What you need to do: Repeat the entries that appear below, exactly and in full.

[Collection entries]
- Opening Delimiter -

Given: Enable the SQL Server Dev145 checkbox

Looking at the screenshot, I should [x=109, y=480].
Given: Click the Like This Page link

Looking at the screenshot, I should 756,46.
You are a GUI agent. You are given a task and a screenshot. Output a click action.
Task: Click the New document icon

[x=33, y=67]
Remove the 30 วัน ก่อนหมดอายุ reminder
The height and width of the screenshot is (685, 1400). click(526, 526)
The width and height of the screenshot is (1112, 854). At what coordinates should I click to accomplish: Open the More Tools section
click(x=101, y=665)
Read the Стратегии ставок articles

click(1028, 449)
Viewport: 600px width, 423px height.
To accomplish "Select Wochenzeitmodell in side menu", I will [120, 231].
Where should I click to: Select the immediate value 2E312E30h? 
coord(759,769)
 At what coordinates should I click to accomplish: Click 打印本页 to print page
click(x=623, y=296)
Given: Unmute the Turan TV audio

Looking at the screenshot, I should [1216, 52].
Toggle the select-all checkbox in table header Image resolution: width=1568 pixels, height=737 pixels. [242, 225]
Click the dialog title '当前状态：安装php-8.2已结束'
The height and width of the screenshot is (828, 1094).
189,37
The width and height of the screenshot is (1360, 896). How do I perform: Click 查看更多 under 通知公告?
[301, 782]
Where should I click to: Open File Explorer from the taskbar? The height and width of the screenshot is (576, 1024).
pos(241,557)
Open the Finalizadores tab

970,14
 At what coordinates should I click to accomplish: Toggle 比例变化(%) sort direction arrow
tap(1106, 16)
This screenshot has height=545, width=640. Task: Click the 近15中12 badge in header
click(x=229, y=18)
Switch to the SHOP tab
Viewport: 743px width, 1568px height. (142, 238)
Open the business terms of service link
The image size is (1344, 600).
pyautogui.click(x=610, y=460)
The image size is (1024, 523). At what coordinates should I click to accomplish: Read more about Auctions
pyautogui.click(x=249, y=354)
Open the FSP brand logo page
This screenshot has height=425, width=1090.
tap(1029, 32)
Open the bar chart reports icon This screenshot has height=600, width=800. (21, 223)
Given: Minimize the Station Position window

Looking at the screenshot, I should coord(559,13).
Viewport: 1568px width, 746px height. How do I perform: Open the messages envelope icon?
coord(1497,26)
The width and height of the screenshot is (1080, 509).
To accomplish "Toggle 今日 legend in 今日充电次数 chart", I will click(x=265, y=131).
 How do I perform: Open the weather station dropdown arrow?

- Closing Delimiter -

Answer:
Given: Enable the SQL Server Dev145 checkbox

Looking at the screenshot, I should [x=109, y=480].
Given: Click the Like This Page link

Looking at the screenshot, I should 756,46.
You are a GUI agent. You are given a task and a screenshot. Output a click action.
Task: Click the New document icon

[x=33, y=67]
Remove the 30 วัน ก่อนหมดอายุ reminder
The height and width of the screenshot is (685, 1400). click(526, 526)
The width and height of the screenshot is (1112, 854). At what coordinates should I click to accomplish: Open the More Tools section
click(x=101, y=665)
Read the Стратегии ставок articles

click(1028, 449)
Viewport: 600px width, 423px height.
To accomplish "Select Wochenzeitmodell in side menu", I will [120, 231].
Where should I click to: Select the immediate value 2E312E30h? 
coord(759,769)
 At what coordinates should I click to accomplish: Click 打印本页 to print page
click(x=623, y=296)
Given: Unmute the Turan TV audio

Looking at the screenshot, I should [1216, 52].
Toggle the select-all checkbox in table header Image resolution: width=1568 pixels, height=737 pixels. [242, 225]
Click the dialog title '当前状态：安装php-8.2已结束'
The height and width of the screenshot is (828, 1094).
189,37
The width and height of the screenshot is (1360, 896). How do I perform: Click 查看更多 under 通知公告?
[301, 782]
Where should I click to: Open File Explorer from the taskbar? The height and width of the screenshot is (576, 1024).
pos(241,557)
Open the Finalizadores tab

970,14
 At what coordinates should I click to accomplish: Toggle 比例变化(%) sort direction arrow
tap(1106, 16)
This screenshot has height=545, width=640. Task: Click the 近15中12 badge in header
click(x=229, y=18)
Switch to the SHOP tab
Viewport: 743px width, 1568px height. (142, 238)
Open the business terms of service link
The image size is (1344, 600).
pyautogui.click(x=610, y=460)
The image size is (1024, 523). At what coordinates should I click to accomplish: Read more about Auctions
pyautogui.click(x=249, y=354)
Open the FSP brand logo page
This screenshot has height=425, width=1090.
tap(1029, 32)
Open the bar chart reports icon This screenshot has height=600, width=800. (21, 223)
Given: Minimize the Station Position window

Looking at the screenshot, I should coord(559,13).
Viewport: 1568px width, 746px height. How do I perform: Open the messages envelope icon?
coord(1497,26)
The width and height of the screenshot is (1080, 509).
To accomplish "Toggle 今日 legend in 今日充电次数 chart", I will click(x=265, y=131).
 How do I perform: Open the weather station dropdown arrow?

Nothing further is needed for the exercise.